**Document text**.
■ ■ ■ ■ ■
Christian Napier 9:42
Where did -- where did you live?

Michelle Thornbury 9:43
Right across the street from Trolley Square. I lived across the hall from Karen Williams, who worked Soldier Hollow I think or Park City and don't remember which, but really close. I wanted to be right in town because my venue was Rice Eccles Stadium. And -- is my dog picking up?

Christian Napier 10:04
Yeah, I can hear the dog but Maureen had a dog on too. I mean we're all working from home. I'm not Dick Ebersol here with NBC or anything. You know, you're not talking to Bob Costas here. So if the dog is barking is totally fine. No worries.

Michelle Thornbury 10:18
Okay, sorry about that. Um, yeah, so I wanted to be right in town because my venue was Rice Eccles Stadium. And I felt like in a pinch, I could walk to the venue if I needed to. And we kept hearing such predictions of traffic being just gridlocked. And so I thought, well, I better, I better be prepared to be able to get to my venue easily. And I loved living in the Trolley Square area. I could walk to the SLOC offices from there, I was really central to a lot of, a lot of neat things. I could get everywhere easily.

Christian Napier 10:47
Awesome. Well, you mentioned that you had that interview with Ron. Ron brought you on. And you've also mentioned Bev and Katie and lots of other people. So as you worked there in the organizing committee, who were some of the people that you worked with, that you just found really, really inspiring, friendly, helpful? Funny, you know, and I know it's hard because you want to make lists and then you want to name 150 people to avoid leaving one off, but you know, if you could just give us a sense of just some of the people that had an influence on you while you were there, that'd be great.

Michelle Thornbury 11:21
Of course, Ron was amazing. He was the most chill, most take your job seriously and not take yourself seriously type person who was the perfect example and leader of our team. And then we had Chris Cole and Ralph Ord that made up our event management team, and they were amazing. We didn't have a sport, of course, we had ceremonies. So the folks from Don Mischer Productions were amazing, incredibly talented at what they did. David Goldberg and Kathy Ericson and Jeff Bennett, and then the Paralympic team as well, because we had the opening ceremonies of the Paralympics. So Jody Lister and his gang were were just a delight to work with. And then then I loved loved loved our event services gang of Ronan Kitching, and working under Steve Mirabile. And then, and then my friends and figure skating because that was such a love of mine, that I got to hang out with the figure skating gang and get to know them pretty well.

Christian Napier 12:19
All right, thank you so much for that and shout out to many of those people, some of those names I haven't heard for so long, like Ronan Kitching. You know, it's interesting. Of course, Steve Mirabile, they worked for Contemporary International, who was providing the spectator services, who I ended up working for in Athens and, and got to know a lot of those people while there. Coming back to Salt Lake, you worked the ceremonies. Now, it is perhaps the showcase event of the Games, right? More eyes are on those ceremonies than on anything else. And so there's a tremendous amount of time and preparation that goes into that. A huge cast, a huge crew, huge workforce. So talk to me about planning and organizing the ceremonies, you know, what were some of the challenges that you faced? And what were some of the things that you did to overcome those challenges?
■ ■ ■ ■ ■
**Recorded information**.
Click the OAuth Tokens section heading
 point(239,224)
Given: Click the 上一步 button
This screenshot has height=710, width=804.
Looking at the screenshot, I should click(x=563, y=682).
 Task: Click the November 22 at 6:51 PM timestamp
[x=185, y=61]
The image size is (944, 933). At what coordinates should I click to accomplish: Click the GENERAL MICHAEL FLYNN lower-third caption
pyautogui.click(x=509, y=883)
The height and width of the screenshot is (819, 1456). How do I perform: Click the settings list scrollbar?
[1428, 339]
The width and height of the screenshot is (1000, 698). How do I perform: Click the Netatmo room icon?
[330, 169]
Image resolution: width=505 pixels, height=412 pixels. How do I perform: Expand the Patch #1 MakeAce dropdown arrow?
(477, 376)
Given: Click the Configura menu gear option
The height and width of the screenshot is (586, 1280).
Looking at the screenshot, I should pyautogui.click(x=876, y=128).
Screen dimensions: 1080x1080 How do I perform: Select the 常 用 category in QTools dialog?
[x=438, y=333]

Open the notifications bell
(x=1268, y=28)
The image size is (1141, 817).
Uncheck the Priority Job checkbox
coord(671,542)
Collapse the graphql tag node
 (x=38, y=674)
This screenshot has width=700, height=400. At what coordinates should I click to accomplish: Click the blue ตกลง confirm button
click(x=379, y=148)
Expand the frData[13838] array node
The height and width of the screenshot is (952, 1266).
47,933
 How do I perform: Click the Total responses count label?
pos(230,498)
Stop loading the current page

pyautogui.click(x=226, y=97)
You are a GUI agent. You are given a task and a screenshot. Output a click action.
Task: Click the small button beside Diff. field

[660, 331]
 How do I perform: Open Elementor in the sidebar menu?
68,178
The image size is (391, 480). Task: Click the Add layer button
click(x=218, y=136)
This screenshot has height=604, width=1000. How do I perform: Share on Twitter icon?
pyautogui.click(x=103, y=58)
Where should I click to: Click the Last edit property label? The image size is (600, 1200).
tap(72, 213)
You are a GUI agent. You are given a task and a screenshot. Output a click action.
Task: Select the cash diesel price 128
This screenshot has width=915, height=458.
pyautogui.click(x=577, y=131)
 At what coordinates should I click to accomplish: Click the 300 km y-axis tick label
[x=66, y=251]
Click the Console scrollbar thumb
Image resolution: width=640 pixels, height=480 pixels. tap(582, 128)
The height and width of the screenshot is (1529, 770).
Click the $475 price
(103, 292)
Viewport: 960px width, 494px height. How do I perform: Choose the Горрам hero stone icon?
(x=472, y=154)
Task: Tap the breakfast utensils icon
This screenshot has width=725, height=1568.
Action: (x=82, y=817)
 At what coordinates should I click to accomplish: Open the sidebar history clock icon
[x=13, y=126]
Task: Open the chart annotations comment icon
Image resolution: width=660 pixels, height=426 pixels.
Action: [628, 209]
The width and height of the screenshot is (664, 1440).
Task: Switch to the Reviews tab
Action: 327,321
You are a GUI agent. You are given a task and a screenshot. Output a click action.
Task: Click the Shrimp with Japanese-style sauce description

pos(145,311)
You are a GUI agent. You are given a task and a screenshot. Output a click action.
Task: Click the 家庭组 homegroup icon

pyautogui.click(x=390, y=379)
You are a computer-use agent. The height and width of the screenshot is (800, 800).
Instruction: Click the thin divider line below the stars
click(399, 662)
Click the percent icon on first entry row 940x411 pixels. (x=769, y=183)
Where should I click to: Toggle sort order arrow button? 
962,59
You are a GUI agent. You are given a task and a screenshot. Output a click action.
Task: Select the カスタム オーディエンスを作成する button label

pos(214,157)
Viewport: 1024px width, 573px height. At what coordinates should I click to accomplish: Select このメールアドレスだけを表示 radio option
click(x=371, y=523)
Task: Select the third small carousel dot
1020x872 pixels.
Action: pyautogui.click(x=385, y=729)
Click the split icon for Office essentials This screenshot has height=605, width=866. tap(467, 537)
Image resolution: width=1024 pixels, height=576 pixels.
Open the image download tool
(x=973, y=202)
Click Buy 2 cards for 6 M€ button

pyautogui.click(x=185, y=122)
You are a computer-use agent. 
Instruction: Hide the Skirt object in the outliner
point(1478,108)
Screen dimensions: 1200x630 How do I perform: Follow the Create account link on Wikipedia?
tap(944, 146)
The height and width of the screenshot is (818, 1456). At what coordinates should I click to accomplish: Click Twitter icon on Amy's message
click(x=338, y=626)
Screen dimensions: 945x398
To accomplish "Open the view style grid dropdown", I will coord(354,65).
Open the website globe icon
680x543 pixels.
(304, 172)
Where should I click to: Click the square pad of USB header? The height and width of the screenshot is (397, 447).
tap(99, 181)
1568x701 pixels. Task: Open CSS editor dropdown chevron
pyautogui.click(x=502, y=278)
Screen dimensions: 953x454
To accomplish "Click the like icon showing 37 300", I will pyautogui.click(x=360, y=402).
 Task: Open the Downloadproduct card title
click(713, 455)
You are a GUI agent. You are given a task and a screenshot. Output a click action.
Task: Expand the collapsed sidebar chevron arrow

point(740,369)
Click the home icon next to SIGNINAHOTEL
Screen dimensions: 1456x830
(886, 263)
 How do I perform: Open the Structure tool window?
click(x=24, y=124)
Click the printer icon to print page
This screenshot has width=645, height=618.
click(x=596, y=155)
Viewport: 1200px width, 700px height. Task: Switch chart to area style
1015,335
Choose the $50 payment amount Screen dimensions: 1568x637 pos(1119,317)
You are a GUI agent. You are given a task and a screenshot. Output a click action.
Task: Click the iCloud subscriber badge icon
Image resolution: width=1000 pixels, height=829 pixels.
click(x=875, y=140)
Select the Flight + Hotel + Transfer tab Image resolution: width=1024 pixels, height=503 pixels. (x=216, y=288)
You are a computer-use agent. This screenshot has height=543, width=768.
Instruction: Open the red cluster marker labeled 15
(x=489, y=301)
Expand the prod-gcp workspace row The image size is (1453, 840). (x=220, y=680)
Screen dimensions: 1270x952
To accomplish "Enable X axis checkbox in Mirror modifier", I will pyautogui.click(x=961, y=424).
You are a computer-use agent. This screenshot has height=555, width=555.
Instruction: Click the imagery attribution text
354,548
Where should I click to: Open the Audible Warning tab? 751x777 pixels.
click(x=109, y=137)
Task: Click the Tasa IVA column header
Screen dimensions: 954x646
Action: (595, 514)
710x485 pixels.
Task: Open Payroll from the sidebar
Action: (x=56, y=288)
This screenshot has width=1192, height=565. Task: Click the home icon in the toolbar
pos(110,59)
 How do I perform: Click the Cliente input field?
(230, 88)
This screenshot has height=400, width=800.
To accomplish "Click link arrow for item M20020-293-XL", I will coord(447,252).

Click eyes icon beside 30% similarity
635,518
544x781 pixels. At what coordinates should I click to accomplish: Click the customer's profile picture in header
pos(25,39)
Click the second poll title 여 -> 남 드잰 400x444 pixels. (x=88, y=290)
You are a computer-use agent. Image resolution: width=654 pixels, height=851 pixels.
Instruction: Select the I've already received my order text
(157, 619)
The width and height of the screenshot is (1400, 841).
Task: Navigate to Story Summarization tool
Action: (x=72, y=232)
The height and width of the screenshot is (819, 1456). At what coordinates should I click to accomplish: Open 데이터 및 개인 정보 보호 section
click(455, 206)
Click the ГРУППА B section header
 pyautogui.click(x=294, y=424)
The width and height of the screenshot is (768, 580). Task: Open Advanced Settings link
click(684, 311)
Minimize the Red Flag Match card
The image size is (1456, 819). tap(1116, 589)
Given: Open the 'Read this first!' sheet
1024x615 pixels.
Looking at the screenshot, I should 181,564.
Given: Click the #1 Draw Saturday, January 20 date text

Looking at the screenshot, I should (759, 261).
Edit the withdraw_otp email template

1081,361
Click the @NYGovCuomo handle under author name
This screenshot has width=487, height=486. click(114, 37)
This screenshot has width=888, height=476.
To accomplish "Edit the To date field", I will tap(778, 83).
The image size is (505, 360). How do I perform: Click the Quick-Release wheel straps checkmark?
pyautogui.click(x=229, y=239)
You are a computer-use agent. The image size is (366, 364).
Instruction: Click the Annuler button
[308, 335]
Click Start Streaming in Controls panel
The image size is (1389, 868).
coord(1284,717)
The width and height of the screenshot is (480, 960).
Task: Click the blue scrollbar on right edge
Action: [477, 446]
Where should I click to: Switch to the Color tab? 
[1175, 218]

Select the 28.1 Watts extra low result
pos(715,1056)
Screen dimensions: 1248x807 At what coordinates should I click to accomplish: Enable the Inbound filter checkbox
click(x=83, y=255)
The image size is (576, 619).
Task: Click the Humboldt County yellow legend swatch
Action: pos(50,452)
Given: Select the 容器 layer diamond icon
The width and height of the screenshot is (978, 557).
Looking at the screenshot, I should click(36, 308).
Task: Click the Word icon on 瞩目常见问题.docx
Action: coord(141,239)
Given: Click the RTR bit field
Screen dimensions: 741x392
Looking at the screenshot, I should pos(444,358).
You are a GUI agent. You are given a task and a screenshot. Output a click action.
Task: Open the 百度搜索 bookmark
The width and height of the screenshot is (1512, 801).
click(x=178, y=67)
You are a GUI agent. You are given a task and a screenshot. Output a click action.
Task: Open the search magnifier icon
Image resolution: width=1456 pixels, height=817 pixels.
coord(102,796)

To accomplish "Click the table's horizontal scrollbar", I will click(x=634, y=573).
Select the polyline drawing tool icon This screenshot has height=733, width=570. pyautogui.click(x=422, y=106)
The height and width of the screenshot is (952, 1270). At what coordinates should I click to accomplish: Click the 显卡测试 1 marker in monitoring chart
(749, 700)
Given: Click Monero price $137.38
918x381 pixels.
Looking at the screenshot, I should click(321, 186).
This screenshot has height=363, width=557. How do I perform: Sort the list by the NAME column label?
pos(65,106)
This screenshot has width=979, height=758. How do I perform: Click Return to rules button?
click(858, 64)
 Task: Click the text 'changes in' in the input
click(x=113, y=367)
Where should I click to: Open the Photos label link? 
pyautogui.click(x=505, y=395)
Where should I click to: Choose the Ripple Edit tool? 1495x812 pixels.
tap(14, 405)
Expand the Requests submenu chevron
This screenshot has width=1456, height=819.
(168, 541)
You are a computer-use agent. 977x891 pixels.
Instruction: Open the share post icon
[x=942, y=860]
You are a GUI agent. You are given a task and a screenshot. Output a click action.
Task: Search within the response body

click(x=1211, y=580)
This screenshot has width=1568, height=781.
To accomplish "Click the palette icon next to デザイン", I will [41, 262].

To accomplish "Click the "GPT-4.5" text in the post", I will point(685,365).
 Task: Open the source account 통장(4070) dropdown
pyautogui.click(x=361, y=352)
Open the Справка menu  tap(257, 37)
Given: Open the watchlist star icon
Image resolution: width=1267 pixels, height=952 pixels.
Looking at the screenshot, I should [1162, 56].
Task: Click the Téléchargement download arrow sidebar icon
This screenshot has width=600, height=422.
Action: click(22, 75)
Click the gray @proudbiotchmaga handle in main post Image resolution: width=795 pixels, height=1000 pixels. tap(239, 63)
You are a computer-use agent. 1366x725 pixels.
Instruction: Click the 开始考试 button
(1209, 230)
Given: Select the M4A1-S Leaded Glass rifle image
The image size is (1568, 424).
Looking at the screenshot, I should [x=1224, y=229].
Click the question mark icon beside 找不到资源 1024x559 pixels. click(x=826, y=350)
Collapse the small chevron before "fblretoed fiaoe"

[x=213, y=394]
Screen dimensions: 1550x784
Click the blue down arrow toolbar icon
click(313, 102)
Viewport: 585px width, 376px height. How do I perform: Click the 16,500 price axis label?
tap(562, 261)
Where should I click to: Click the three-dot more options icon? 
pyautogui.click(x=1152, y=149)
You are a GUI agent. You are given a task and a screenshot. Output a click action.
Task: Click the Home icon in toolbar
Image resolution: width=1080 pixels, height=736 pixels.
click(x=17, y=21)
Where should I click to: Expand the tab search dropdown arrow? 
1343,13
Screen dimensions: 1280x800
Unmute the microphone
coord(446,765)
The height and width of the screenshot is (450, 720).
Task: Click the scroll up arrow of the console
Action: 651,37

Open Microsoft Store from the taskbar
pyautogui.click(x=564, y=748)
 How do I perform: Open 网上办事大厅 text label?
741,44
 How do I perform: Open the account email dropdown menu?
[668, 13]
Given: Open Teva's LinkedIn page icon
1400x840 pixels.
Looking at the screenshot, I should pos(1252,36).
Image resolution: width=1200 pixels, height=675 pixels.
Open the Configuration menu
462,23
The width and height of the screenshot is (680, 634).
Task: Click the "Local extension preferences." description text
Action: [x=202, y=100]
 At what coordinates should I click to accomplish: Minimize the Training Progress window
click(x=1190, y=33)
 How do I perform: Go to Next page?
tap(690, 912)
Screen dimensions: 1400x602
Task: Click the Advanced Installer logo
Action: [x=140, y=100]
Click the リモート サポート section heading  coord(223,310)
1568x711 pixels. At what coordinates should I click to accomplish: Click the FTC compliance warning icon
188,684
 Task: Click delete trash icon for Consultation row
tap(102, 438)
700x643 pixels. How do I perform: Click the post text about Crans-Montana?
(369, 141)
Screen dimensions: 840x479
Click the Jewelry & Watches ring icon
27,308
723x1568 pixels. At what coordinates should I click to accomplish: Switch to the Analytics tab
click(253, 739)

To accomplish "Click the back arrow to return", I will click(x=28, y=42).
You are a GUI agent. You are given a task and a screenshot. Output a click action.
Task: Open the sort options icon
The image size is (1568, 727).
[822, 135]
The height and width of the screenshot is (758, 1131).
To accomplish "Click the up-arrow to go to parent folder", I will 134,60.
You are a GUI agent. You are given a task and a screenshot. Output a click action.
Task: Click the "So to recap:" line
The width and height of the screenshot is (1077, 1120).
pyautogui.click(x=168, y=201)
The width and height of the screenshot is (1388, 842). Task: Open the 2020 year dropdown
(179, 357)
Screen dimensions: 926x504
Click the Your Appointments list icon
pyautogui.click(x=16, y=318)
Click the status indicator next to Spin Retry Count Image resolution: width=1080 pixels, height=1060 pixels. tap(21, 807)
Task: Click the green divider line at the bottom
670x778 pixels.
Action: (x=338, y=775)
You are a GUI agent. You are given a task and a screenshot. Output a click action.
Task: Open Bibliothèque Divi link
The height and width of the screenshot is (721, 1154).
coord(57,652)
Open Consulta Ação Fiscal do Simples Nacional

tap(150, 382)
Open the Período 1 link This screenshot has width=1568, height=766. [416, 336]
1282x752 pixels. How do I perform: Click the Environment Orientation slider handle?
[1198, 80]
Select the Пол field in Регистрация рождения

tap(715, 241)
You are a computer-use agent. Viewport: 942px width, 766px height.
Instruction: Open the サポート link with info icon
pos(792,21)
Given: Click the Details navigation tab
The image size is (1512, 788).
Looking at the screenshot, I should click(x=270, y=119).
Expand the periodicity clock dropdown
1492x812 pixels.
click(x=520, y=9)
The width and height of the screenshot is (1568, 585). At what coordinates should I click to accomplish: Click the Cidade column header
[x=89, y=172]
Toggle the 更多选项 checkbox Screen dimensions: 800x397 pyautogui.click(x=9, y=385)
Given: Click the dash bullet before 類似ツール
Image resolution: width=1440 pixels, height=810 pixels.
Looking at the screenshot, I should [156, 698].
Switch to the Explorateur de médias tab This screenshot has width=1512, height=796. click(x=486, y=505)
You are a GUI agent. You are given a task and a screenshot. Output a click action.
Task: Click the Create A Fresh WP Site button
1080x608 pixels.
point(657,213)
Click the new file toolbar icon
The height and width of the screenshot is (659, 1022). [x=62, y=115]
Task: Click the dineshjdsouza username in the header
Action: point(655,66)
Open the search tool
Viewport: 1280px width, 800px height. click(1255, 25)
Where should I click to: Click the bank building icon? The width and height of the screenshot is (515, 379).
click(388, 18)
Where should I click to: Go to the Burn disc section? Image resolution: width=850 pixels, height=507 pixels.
■ ■ ■ ■ ■
**Exercises to complete**.
a. Reproduce the part of the interview transcript starting at "Christian Napier 10:04" and ending at "get everywhere easily.".
b. In the interview transcript, which two people made up the event management team?

**The replies**.
a.
Christian Napier 10:04
Yeah, I can hear the dog but Maureen had a dog on too. I mean we're all working from home. I'm not Dick Ebersol here with NBC or anything. You know, you're not talking to Bob Costas here. So if the dog is barking is totally fine. No worries.

Michelle Thornbury 10:18
Okay, sorry about that. Um, yeah, so I wanted to be right in town because my venue was Rice Eccles Stadium. And I felt like in a pinch, I could walk to the venue if I needed to. And we kept hearing such predictions of traffic being just gridlocked. And so I thought, well, I better, I better be prepared to be able to get to my venue easily. And I loved living in the Trolley Square area. I could walk to the SLOC offices from there, I was really central to a lot of, a lot of neat things. I could get everywhere easily.

b. Chris Cole and Ralph Ord.